Des sociétés extrêmement bien organisées, obsédées de l'utilisation efficace des ressources, ont maintenant le contrôle d'une grande partie de la sécurité sociale. De plus en plus, c'est le coût, les frais, qui semblent influencer les soins que l'on donne aux mourants, plus que toute autre chose. Si les meilleurs soins médicaux ne sont pas donnés selon les moyens de chacun, le pauvre sera bientôt forcé de « choisir » le suicide au lieu de soins médicaux prolongés, et couteux. Il est facile alors de comprendre comment le « droit » de mourir pourrait être une sentence de mort, pour les plus vulnérables.
Alors, qu'en est-il de Margaret ? Étant donné son registre--historique et contemporain — il m'est clair que nous ne pouvons jamais permettre l'acception du « suicide-assisté d'un médecin » dans notre pays.
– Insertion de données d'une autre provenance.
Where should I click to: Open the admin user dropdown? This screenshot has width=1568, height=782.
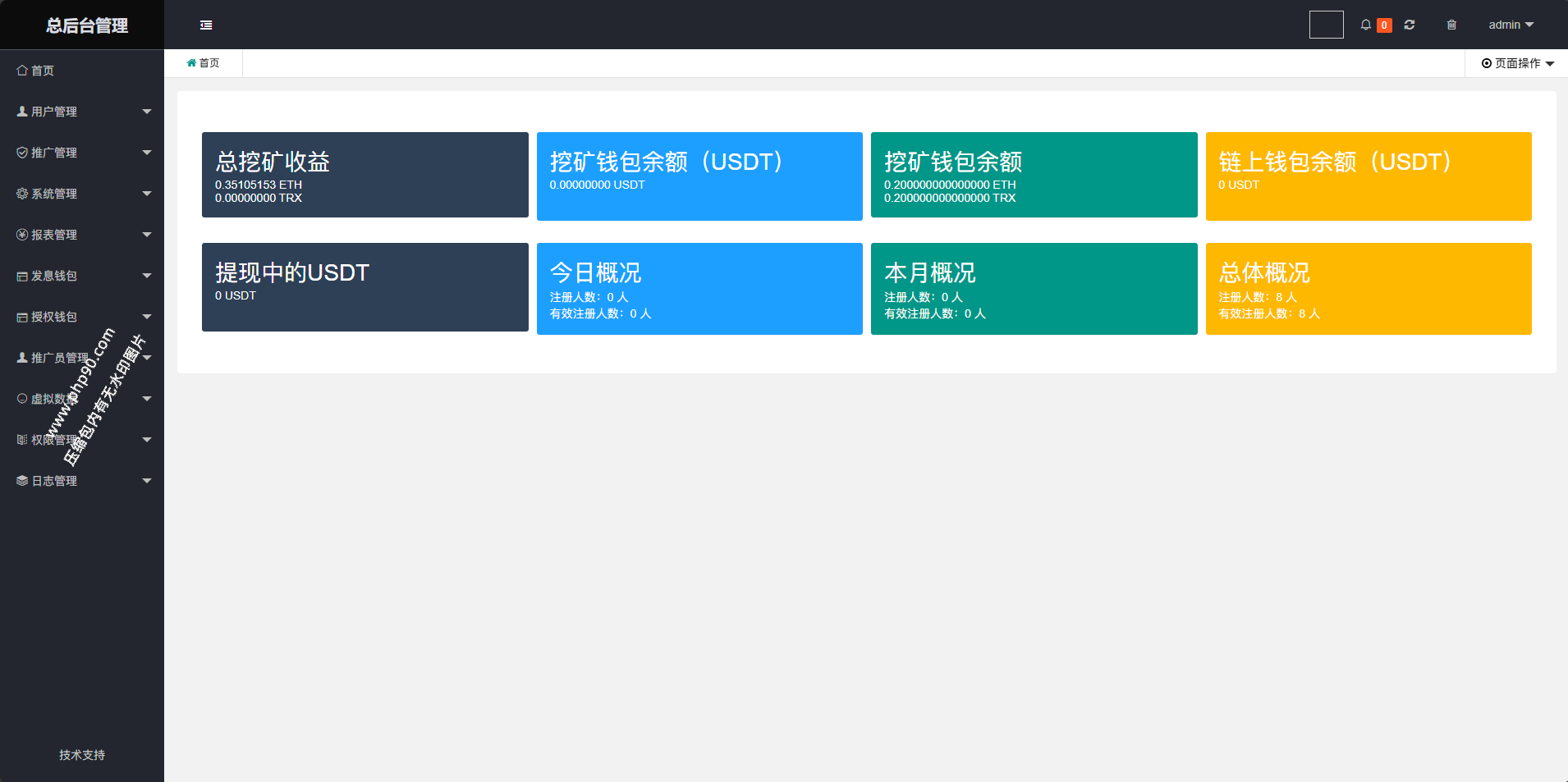point(1511,25)
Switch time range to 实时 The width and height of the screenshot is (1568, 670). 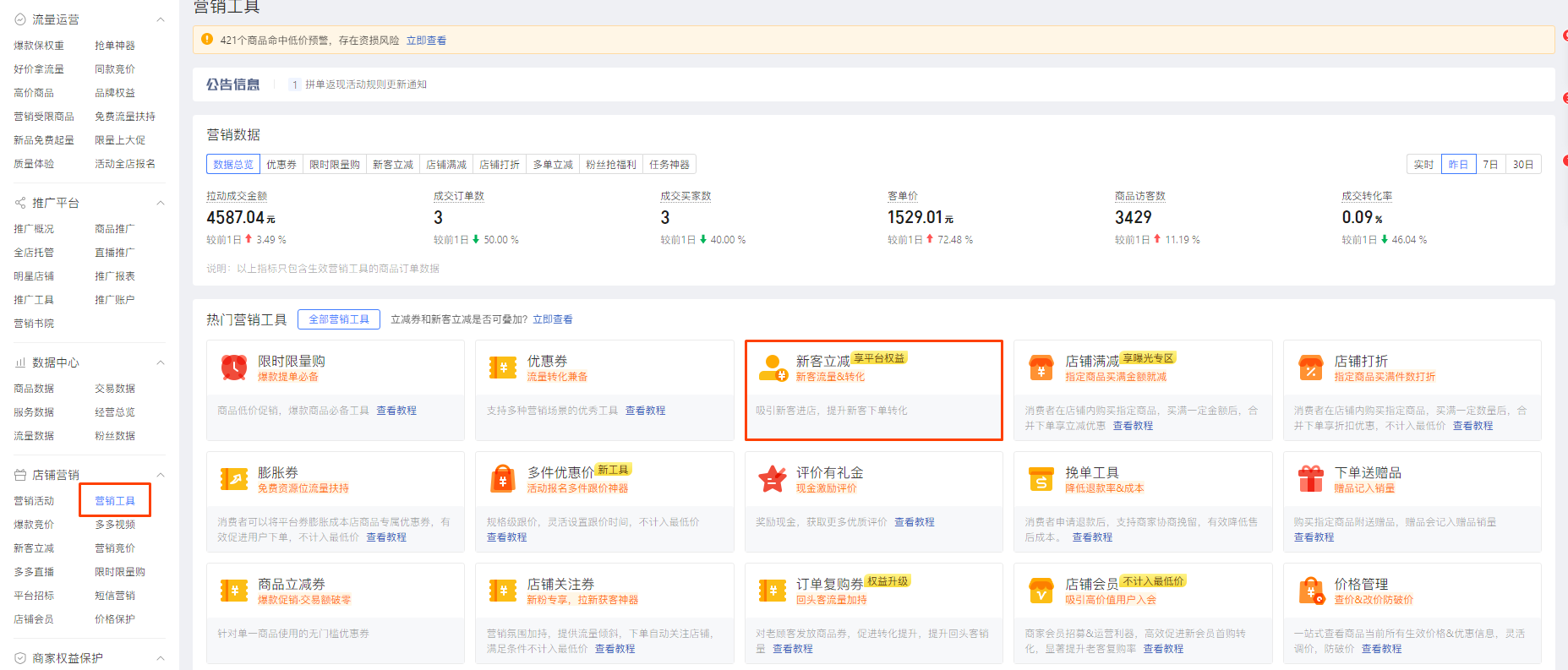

Il m'est de même clair, comme chrétien, que personne n'a le droit d'assister une autre personne à prendre sa propre vie, ou à décider l'heure de la mort. D'autant plus, devons-nous tout faire pour rendre la mort un passage aussi positif et confortable que possible.
En tant que docteurs, infirmières, gardiens, il nous faut pourvoir plus que les soins de santé, et en tant que familles, il nous faut pourvoir plus que l'argent. Nous devons, et nous pouvons faire plus, même très simplement, sur un niveau personnel. Il faut que nous aidions nos malades, nos parents, nos voisins âgés, et nos collaborateurs, à sentir que nous avons tellement besoin d'eux, qu'ils ne veulent pas mourir. Au lieu d'éviter les mourants, ou de leur laisser sentir (même subtilement), qu'ils nous soient un fardeau, nous devons, au contraire les entourer d'amour. S’il en est ainsi, le suicide assisté, sera-t-il un point en litige?